Do this:
Rewrite the entries below, from the line with "Describe the element at coordinates (661, 75)" up to and including the line with "Describe the element at coordinates (90, 628)", as a Markdown table with the columns Row and Line, one numbered row per line and no blank lines. Leave out the pictures.

Task inputs:
"""

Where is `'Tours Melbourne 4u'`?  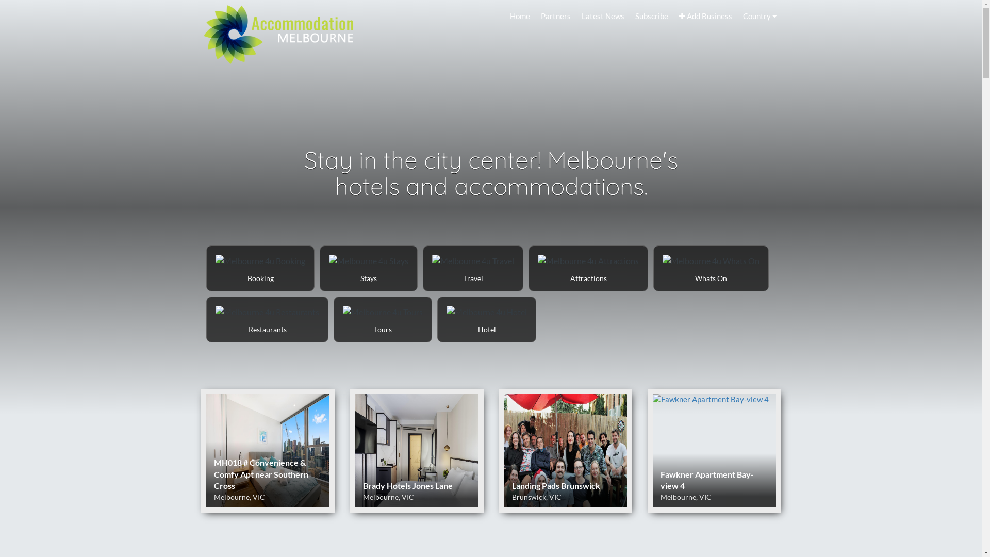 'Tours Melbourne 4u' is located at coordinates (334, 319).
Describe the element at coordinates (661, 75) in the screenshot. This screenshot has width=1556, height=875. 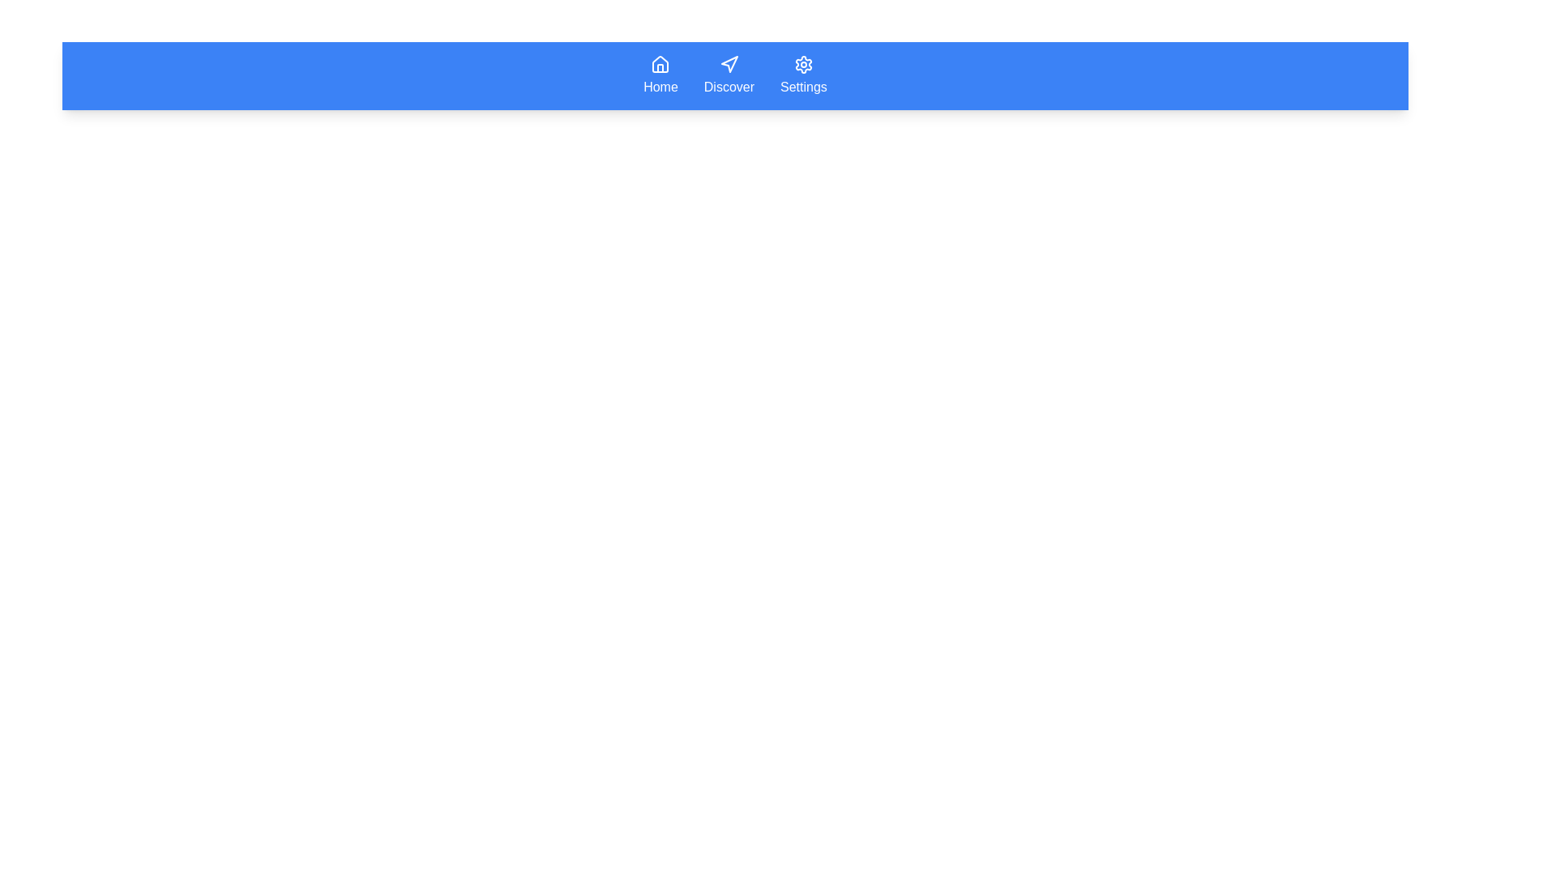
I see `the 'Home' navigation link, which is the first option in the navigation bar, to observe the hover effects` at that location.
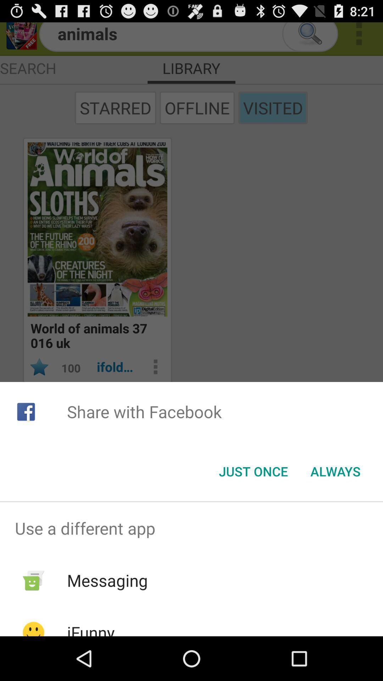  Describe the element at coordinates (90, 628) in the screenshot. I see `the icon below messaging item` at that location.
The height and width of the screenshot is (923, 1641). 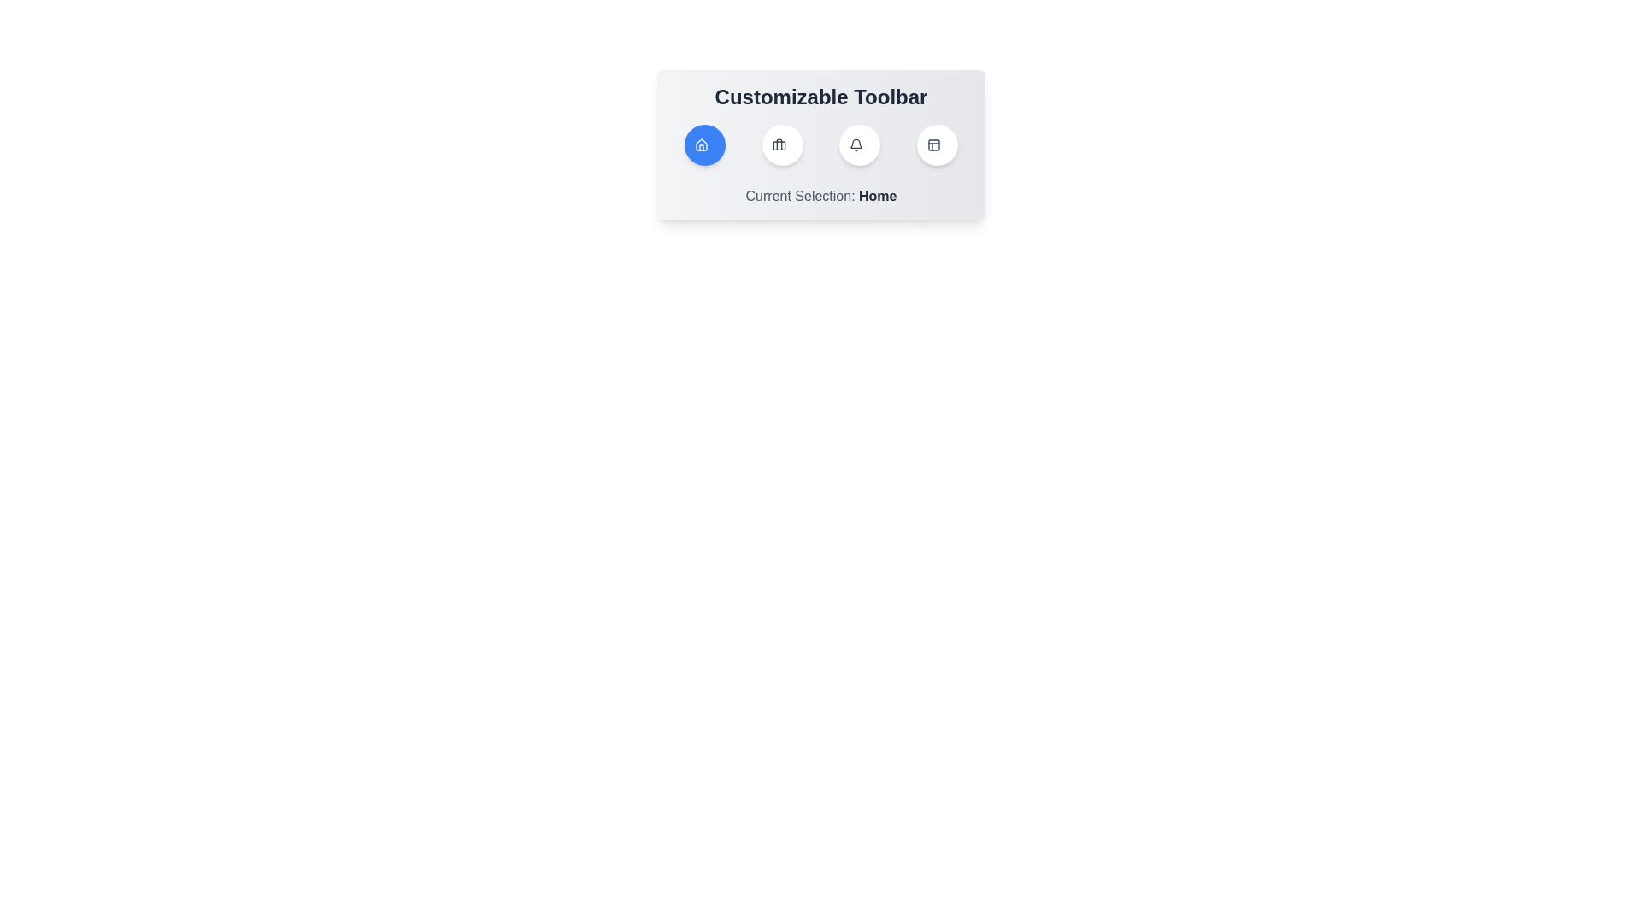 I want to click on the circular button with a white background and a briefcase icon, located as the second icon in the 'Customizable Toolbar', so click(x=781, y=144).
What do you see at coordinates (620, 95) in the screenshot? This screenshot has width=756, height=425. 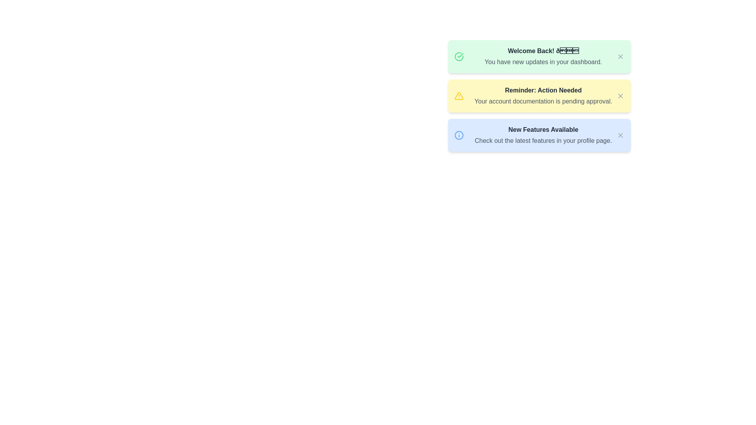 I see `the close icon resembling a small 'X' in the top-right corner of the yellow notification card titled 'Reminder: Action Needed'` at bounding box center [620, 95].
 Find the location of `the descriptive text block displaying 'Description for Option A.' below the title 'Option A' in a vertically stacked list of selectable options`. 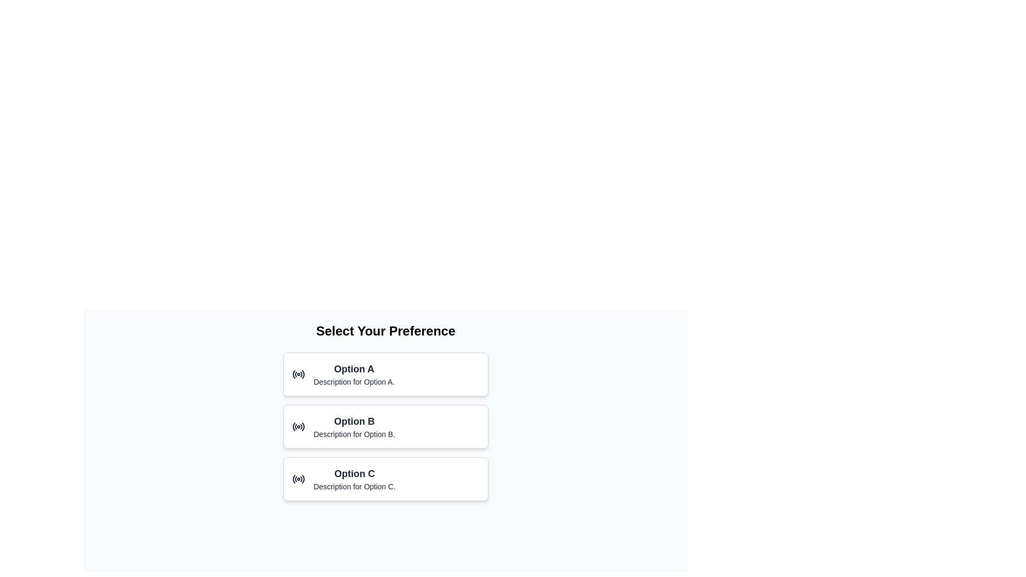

"""

Result for this task:
| Row | Line |
|---|---|
| 1 | Describe the element at coordinates (661, 75) in the screenshot. This screenshot has width=1556, height=875.  |
| 2 | I see `the 'Home' navigation link, which is the first option in the navigation bar, to observe the hover effects` at that location. |
| 3 |   Describe the element at coordinates (90, 628) in the screenshot. I see `the icon below messaging item` at that location. |